Tal vez el asunto sea más complicado en el transporte público, cuya utilización se desaconseja. En el subte porteño hay entre 350 y 500 artistas, según el cálculo de Julián Mallo, miembro de la cooperativa Trabajadores de la Cultura Ambulante. La mayoría se dedica a la música. Julián es una rara avis. Fotógrafo, vende un fanzine en la línea D. "Cuando empezó el coronavirus, incluso antes del decreto, la cantidad de gente había bajado en el subte. Ante algo invisible se genera mucho pánico social. No creo que nuestra actividad sea sencilla de reincorporar. No sé cómo va a ser recibida", desliza. En sintonía, Alejandro opina: "La sociedad va a quedar resentida y paranoica todo este año. El transporte va a estar flojo de gente".

Cerca de la hora en que prende el fuego, Lucrecia, o Rosa, recuerda: "El renacimiento del carnaval como ceremonia fue la salida a la calle de los pueblos que vencieron la peste". Imagina cómo le gustaría que fuese la vuelta. Una suerte de Woodstock del arte callejero. Un festival de jueves a domingo.

 

Guerreros del semáforo

 

Patú, malabarista desde hace dos décadas, comparte en Facebook viñetas sobre la vida del artista callejero.

Patú Palma dedicó sus últimos 20 años al semáforo y los malabares. Al principio se dedicaba exclusivamente a ello, luego empezó a combinarlo con eventos. "Cuando viajás los malabares son una herramienta muy útil. Dan una respuesta económica inmediata. Siempre el malabarista fue nómade, por eso ahora hay muchos varados", dice Patú, también dibujante, desde Viedma. A su página de Facebook Dibujitos , con más de 40 mil seguidores, lleva las peripecias del oficio. 

"Empecé a hacer malabares a los 14 -cuenta Patú-. A los 17 ya andaba de viaje.
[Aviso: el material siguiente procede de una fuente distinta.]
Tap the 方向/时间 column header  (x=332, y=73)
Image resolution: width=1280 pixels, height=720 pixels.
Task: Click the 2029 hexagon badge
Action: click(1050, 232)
Tengo 34. Pagaba mi alquiler con semáforo. Lleva sus horas y energía, pero tiene su recompensa." El momento le duele, pero no se queda quieto. Se puso a hacer él mismo un tambor y otras artesanías, y optó también por la exposición y la gorra virtuales. "No está bueno cuando no podés ejercer tu arte por una fuerza mayor. Es eso, más allá de lo económico. Esto es lo que nos gusta hacer. El alimento llega igual", manifiesta. 

Patú encuentra una dicotomía en el que sería el subgrupo callejero más golpeado por la pandemia: "Los semaforistas parecemos el sector más frágil, pero cuando empiece a aflojar todo seremos los primeros. Así que por un lado es más frágil; por el otro, más fuerte". Algunos colegas están saliendo a trabajar igual -"no sé si está bien o mal"-. Se enteró incluso del caso de un chico que terminó preso. "Lo que me atrae de esto es que lo tenés que hacer porque te llama, y ni hablar si tenés una familia. Somos guerreros", se enorgullece. Sobre la vinculación con el Estado, Patú refuerza la idea de que cada opinión es "particular", aunque sugiere que "a un montón de gente, re tirada, le vendría muy bien una ayuda".

No se lo nota tan preocupado por una posible acentuación de la persecusión a la actividad, porque históricamente hay "buenas excusas" para que eso ocurra. "El arte callejero, que no se puede encajar en ningún lugar, es inmortal. Obviamente se va a reformular, pero tampoco era lo mismo hace 500 años", opina. En términos económicos por ahora se las está arreglando, y gente que "hace mucho tiempo que no veía" le ofrece ayuda: "Cuando trabajamos de la alegría, sembramos semillas".